Published February 25, 2022
It’s one of the most polarizing questions among clinicians: Is treating obesity while also reducing weight stigma and eating disorder risk mutually exclusive?
In a recent commentary published online ahead of print in the Journal of the Academy of Nutrition and Dietetics, a team of researchers takes aim at what they say is an outdated approach many health care providers still have when it comes to treating patients with overweight or obesity.
In short, health professionals on both sides of the debate should strive to improve access to compassionate, evidence-based and patient-centered care in order to fight weight stigma and end diet culture, the researchers argue, adding that the emphasis should be on health, not weight.
“It is absolutely critical to unlink weight from diet culture,” says co-author Katherine N. Balantekin, assistant professor in the Department of Exercise and Nutrition Sciences, School of Public Health and Health Professions.
“In my opinion, this is the biggest disconnect we are currently seeing in society,” adds Balantekin, who studies eating behavior in children with obesity and disordered eating. “Working together to eliminate the false dichotomy between eating and weight disorders will help ensure that everyone receives the compassionate care that they deserve. Moreover, we need to continue to work on eliminating other barriers to treatment, including weight bias and stigma.”
Weight stigma — the devaluation of a person based on their weight — is rampant, the researchers note, citing previous research findings that more than half of health care providers attribute a patient’s being overweight or obese to a lack of willpower. This kind of fat-shaming only reinforces negative stereotypes, they say.

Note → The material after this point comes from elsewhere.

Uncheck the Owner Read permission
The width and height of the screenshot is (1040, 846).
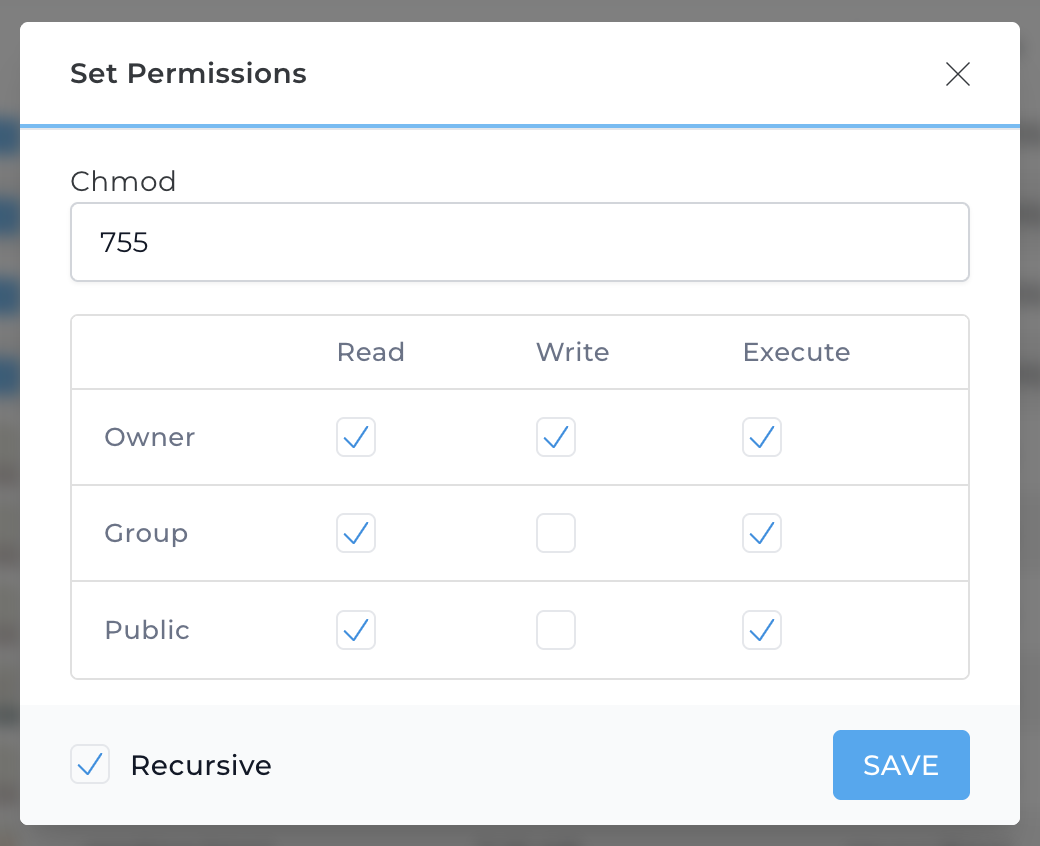[x=356, y=437]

The debate extends far beyond health care settings. For example, when Weight Watchers released Kurbo, a weight loss app for children and adolescents in 2019, there was major backlash among eating disorder experts, dietitians and former dieters who criticized the app for placing an emphasis on dieting. For many people, dieting has negatively impacted the relationship they have with food and their body.
With Kurbo, “there was a lot of concern that any focus on weight would cause eating disorders,” Balantekin explains. “People think of dieting as being the same thing as obesity treatment, when in fact they are extremely different.”
The paper notes that a new definition of obesity, backed by Canadian guidelines and the World Health Organization, has emerged. Gone is the emphasis on a body mass index (BMI) of 30 or above. Instead, obesity is now defined as having excess fatty tissue that is associated with negative impacts on quality of life or physical health.
“This new definition takes a health-focused rather than a weight-focused approach, allowing for improved sensitivity to the nuance of the relationship between weight and health status,” the researchers write.
It also allows for a shift toward supervised evidence-based obesity treatment, which favors sustainable changes to promote long-term health. This is instead of focusing on dieting or self-directed efforts to lose weight by restricting the amount or types of food consumed.
Whereas self-directed diets often promote unhealthy eating practices, such as fasting or strict food restriction, supervised evidence-based obesity treatment actually improves health without increasing internalized weight stigma, the researchers write.
The paper’s key conclusion is that “treating obesity and reducing weight stigma and eating disorder psychopathology are not mutually exclusive.”
“There has been concern for a long time that weight loss can trigger or worsen eating disorders, but a large body of research suggests that evidence-based obesity treatment actually improves, not worsens, eating disorder symptoms,” Balantekin says. “This is true for both children and adults.”
The researchers also call for broad policies such as laws against weight-based discrimination, as well as efforts to further educate health care providers and the general public about the fact that numerous factors beyond self-control affect weight.
Obesity treatments should also screen for and address eating disorders throughout treatment so that individuals can receive specialized care as soon as possible, Balantekin says.
“It is critical to take a patient-centered approach to treatment with a focus on all health needs, which contrasts with the typical provider-centered approach with a focus on weight,” Balantekin adds. “This means that health care providers need to respect a patient’s wishes, including whether or not they want to discuss weight. It also needs to include a conversation where providers clearly lay out reasonable expectations for treatment, including how habits will need to be sustained long-term to see maintenance of weight loss.”
In addition to Balantekin, the paper’s authors include researchers from the University of Florida, University of Toledo, Brown University, Washington University in St. Louis and Florida State University, and Obthera Inc.